The auction winner was originally set to have been announced on May 10, but the date was pushed back about three weeks. The delay was caused by AoT's lack of awareness about promoting the competition, with the state-owned company initially planning to auction and grant duty-free operating rights to one winner for four international airports -- Suvarnabhumi, Chiangmai, Phuket and Hat Yai.

Sector organizations, such as the Thai Duty Free Shop Trade Association and the Thai Retailers Association, strongly criticized the airport operator's plan and lobbied to introduce stronger competition in the market. Prime Minister Prayuth Chan-ocha stepped in and said: "I want the related authorities to consider it carefully to prevent any monopoly."

Prayuth's words forced the state-owned company to rethink the plan. AoT decided to split the rights to operate at Suvarnabhumi from the other three airports and have one winner for each, but did not go as far as granting concessions to multiple duty-free retailers at any of the airports.

AoT will announce the winners for Chiangmai, Phuket and Hat Yai on June 10.

AoT president Nitinai Srismatthakarn defended the company's trade practices in the past, stating that having multiple retail offerings would disrupt the customer experience as not all passengers would pass all the duty-free shops at the airport. He has also said that having one duty-free operator would give the retailer more negotiating power with brand product suppliers.

Torbjorn Karlsson, senior client partner at U.S. organizational consulting firm Korn Ferry, agreed that the monopoly had "contributed to a more consistent shopping experience." However, he added that "consumers are getting used to choices. Increased choices and competition is what will deliver greater consumer value."

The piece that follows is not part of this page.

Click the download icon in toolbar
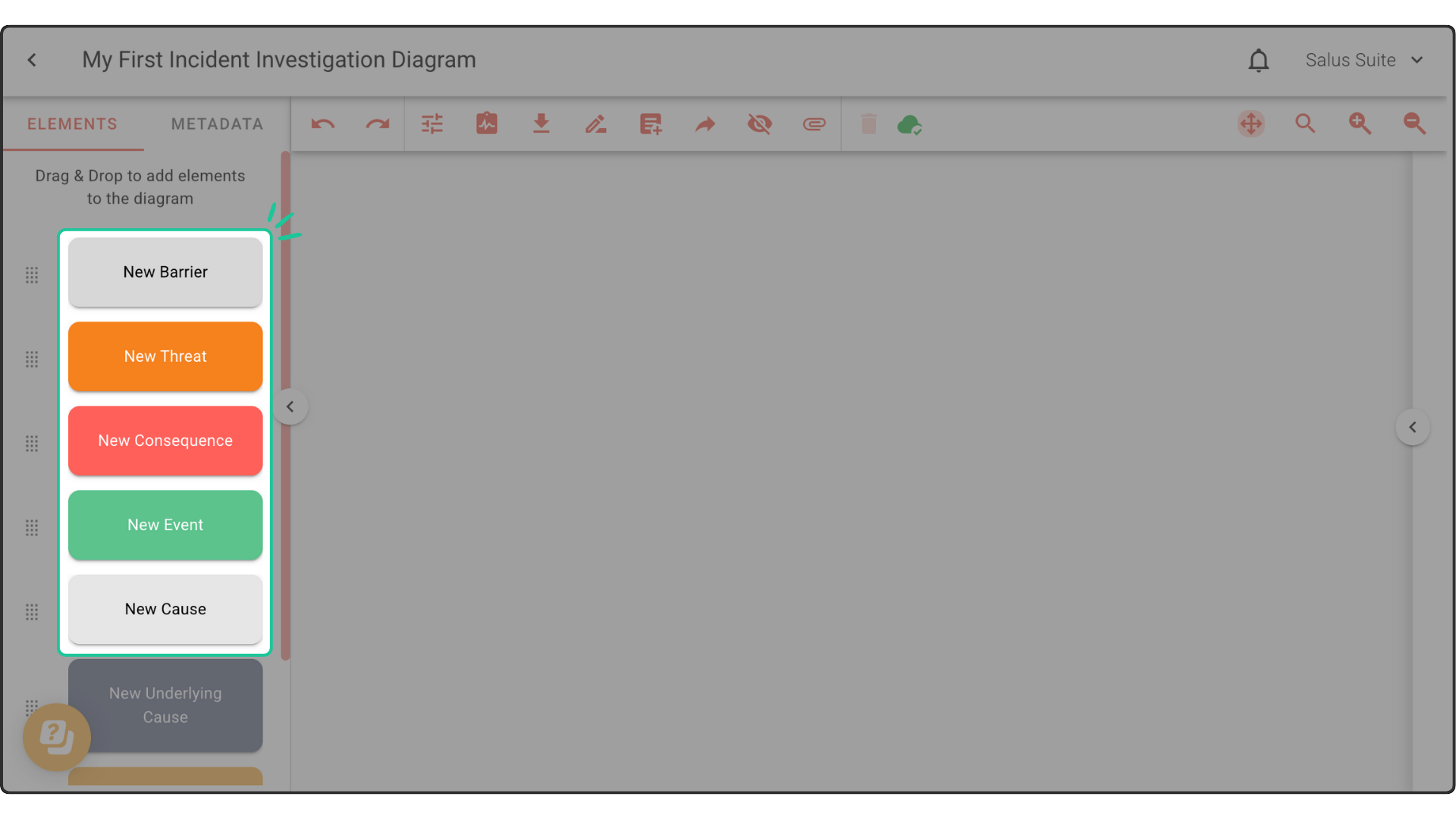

Yet, it is questionable whether the country is living up to its potential in terms of duty-free spending. Deunden Nikomborirak, research director at Thailand Development Research Institute, pointed out that an average tourist spends only $47 on duty-free items in Thailand, compared with $260 in South Korea, citing market research data. South Korea's main airgate Incheon International Airport has handed out duty-free concessions to 12 companies.

King Power was founded in 1989 by Vichai Srivaddanaprabha, operating Bangkok's downtown duty-free shop. It currently runs duty-free shops at five tourist destinations and five airports in Thailand. The self-made magnate was ranked by Forbes in 2018 as the fifth richest person in Thailand with net asset worth of $5.2 billion.

King Power bought British football team Leicester City in 2010, when the club was in the country's second division. The team made it into the first division, the Premier League, in 2014, and became the league champion for the 2015/16 season. Vichai died in a helicopter crash shortly after leaving Leicester City's home stadium on October 27, 2018. His son Aiyawatt succeeded him in the position of group chairman.

The auction win on Friday will allow Aiyawatt to enjoy his deceased father's legacy at least for another decade.